• [Data to process]:
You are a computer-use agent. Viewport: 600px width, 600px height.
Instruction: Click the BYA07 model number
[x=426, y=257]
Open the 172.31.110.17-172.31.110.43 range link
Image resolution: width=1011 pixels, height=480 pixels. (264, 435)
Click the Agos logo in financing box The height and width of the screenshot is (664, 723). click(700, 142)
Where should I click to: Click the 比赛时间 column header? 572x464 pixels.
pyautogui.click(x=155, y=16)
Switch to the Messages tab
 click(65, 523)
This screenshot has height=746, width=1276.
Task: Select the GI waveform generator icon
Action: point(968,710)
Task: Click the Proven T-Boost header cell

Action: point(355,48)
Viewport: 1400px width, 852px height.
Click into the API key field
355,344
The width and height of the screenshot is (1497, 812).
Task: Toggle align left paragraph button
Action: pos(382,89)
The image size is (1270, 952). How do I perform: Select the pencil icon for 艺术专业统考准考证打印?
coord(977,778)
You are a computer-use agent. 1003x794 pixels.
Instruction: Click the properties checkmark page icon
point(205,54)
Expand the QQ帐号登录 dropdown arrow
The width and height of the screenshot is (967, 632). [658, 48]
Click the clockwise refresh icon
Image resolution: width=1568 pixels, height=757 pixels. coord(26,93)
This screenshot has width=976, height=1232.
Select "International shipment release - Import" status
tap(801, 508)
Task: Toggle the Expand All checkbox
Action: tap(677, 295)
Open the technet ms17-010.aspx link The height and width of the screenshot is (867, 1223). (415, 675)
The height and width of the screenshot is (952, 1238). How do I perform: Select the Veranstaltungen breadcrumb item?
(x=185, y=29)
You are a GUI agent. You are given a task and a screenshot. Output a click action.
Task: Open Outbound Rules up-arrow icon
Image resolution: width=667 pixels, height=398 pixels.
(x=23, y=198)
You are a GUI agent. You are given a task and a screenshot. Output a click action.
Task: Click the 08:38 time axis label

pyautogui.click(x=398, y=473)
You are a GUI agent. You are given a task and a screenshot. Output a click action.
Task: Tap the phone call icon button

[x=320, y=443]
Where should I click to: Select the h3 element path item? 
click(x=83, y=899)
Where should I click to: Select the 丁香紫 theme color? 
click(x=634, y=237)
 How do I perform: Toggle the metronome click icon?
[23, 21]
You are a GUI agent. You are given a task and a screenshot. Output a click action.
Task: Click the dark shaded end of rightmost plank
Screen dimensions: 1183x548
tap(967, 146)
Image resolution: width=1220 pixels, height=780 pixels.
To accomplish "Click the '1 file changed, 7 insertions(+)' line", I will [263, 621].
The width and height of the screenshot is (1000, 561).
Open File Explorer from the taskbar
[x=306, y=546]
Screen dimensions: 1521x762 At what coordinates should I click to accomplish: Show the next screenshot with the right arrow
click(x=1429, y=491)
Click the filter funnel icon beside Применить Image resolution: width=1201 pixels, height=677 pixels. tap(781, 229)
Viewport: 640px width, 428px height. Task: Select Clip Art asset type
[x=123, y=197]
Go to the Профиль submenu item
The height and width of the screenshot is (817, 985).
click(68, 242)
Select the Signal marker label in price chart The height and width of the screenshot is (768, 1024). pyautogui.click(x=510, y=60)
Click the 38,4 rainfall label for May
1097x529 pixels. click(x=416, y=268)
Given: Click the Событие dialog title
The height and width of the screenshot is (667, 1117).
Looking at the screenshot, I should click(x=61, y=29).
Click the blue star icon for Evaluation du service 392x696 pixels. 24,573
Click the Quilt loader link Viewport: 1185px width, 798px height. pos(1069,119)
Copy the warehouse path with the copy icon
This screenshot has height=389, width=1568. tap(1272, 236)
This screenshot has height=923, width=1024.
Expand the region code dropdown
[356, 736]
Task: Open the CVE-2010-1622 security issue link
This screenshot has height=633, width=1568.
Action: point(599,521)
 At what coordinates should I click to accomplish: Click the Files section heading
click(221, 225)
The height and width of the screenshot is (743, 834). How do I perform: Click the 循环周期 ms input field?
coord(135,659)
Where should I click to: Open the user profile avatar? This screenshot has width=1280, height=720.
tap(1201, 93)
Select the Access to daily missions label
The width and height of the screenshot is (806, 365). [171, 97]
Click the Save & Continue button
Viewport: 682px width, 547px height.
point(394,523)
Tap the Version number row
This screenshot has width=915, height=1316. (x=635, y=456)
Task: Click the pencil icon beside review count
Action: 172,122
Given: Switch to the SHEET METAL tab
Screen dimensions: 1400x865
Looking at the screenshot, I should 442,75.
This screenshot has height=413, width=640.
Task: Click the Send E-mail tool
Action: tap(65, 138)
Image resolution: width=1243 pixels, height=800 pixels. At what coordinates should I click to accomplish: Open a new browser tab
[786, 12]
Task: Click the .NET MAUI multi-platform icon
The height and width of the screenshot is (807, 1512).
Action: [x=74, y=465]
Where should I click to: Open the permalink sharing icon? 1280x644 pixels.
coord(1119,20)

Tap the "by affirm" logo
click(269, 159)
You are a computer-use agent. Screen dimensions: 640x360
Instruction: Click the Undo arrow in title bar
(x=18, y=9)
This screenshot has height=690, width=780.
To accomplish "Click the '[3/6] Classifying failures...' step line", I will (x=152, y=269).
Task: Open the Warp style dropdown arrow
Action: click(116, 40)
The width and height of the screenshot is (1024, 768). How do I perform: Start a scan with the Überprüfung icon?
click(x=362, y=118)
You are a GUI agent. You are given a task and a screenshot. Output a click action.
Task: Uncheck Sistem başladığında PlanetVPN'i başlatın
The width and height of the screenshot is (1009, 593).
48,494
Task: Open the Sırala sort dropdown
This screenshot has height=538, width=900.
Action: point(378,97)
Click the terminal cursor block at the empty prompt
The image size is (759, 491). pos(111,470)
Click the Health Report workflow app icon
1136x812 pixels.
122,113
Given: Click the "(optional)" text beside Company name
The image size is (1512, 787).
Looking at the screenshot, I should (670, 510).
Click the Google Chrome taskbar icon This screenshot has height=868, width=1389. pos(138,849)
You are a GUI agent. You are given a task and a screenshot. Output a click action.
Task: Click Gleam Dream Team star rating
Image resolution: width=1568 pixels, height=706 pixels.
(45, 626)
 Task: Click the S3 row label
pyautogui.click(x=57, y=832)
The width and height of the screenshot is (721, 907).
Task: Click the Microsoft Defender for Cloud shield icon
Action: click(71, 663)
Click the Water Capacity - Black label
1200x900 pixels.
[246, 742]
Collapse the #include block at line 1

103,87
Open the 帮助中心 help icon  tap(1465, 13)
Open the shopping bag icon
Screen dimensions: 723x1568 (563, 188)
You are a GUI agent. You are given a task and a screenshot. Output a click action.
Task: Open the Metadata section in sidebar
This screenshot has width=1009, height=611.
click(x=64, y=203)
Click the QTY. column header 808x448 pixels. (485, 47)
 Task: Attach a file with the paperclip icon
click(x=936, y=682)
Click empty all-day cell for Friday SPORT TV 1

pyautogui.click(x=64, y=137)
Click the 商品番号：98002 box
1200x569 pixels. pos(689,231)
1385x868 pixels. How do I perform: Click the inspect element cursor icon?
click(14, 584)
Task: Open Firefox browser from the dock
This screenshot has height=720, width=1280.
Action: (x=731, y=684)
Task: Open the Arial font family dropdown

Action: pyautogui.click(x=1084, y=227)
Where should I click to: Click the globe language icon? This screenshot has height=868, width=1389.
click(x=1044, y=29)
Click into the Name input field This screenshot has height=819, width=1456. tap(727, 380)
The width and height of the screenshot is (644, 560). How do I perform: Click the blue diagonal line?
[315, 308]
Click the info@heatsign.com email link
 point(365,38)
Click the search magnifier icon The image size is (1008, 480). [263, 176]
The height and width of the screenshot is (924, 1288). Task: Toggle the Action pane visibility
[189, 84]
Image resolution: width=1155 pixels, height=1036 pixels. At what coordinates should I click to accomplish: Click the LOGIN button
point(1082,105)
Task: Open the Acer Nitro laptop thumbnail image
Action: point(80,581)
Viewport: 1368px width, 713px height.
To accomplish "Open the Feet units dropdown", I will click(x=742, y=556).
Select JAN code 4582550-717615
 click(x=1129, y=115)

• [Exercise aim]:
Write out the material above exactly, please, from its first line up to and including the line where "Click the Agos" appears, and stop there.

• [Solution to this exercise]:
You are a computer-use agent. Viewport: 600px width, 600px height.
Instruction: Click the BYA07 model number
[x=426, y=257]
Open the 172.31.110.17-172.31.110.43 range link
Image resolution: width=1011 pixels, height=480 pixels. (264, 435)
Click the Agos logo in financing box The height and width of the screenshot is (664, 723). click(700, 142)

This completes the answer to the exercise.